La vidéosurveillance algorithmique vient de subir un revers judiciaire majeur. Le tribunal administratif de Grenoble a reconnu l’illégalité du logiciel Briefcam, utilisé par la ville de Moirans (Isère), et a ordonné l’arrêt immédiat de son utilisation. Cette décision marque une victoire significative dans la lutte contre la surveillance de masse et conforte le droit fondamental au respect de la vie privée.
A- Un logiciel intrusif et une installation opaque
Briefcam est un logiciel de vidéosurveillance algorithmique permettant l’application de filtres sur les images pour suivre ou identifier des personnes selon leur apparence, leurs vêtements ou encore leur visage via une option de reconnaissance faciale. Installé en toute discrétion dans de nombreuses communes françaises, ce dispositif soulève des inquiétudes majeures en matière de libertés publiques.
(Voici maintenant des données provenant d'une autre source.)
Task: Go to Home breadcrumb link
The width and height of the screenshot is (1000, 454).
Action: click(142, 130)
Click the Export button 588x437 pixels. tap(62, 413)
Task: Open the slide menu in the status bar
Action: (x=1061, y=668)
Depuis plusieurs années, des organisations dénoncent son utilisation, pointant un outil inefficace, mais surtout dangereux pour les libertés fondamentales. Selon elles, la vidéosurveillance algorithmique ne sert pas tant à lutter contre la criminalité qu’à contrôler la population dans l’espace public.
B- Une bataille juridique aux implications nationales
Ce jugement revêt une importance capitale. Il s’oppose à la position récemment adoptée par la CNIL, qui, tout en critiquant certaines utilisations de Briefcam par la police et la gendarmerie (depuis 2015 et 2017 sans déclaration préalable), avait paradoxalement validé son usage par les communes sous certaines conditions.
Or, la décision du tribunal administratif de Grenoble contredit frontalement cette interprétation. Les juges ont estimé que l’utilisation de Briefcam constituait un traitement disproportionné de données personnelles, non prévu par la loi, y compris lorsqu’il est utilisé pour répondre à des réquisitions judiciaires.
C- Quelles conséquences pour les autres communes ?
Cette victoire crée un précédent juridique qui peut remettre en cause l’utilisation de la vidéosurveillance algorithmique dans d’autres villes comme Saint-Denis, Reims ou Brest, où de tels dispositifs sont déjà déployés. Les citoyens de ces communes peuvent désormais exiger l’arrêt immédiat de ces pratiques.
Plus largement, cette décision met en lumière le laisser-faire des pouvoirs publics et leur complaisance envers l’extension des outils de surveillance de masse. La CNIL elle-même est désormais dans une position délicate et pourrait être contrainte de revoir sa position et de sanctionner les municipalités persistantes.
D- Vers une prise de conscience nécessaire
Ce jugement rappelle que la technopolice et ses ambitions de surveillance accrue n’ont pas leur place dans une société démocratique. L’argument sécuritaire ne saurait justifier une surveillance généralisée et incontrôlée des citoyens.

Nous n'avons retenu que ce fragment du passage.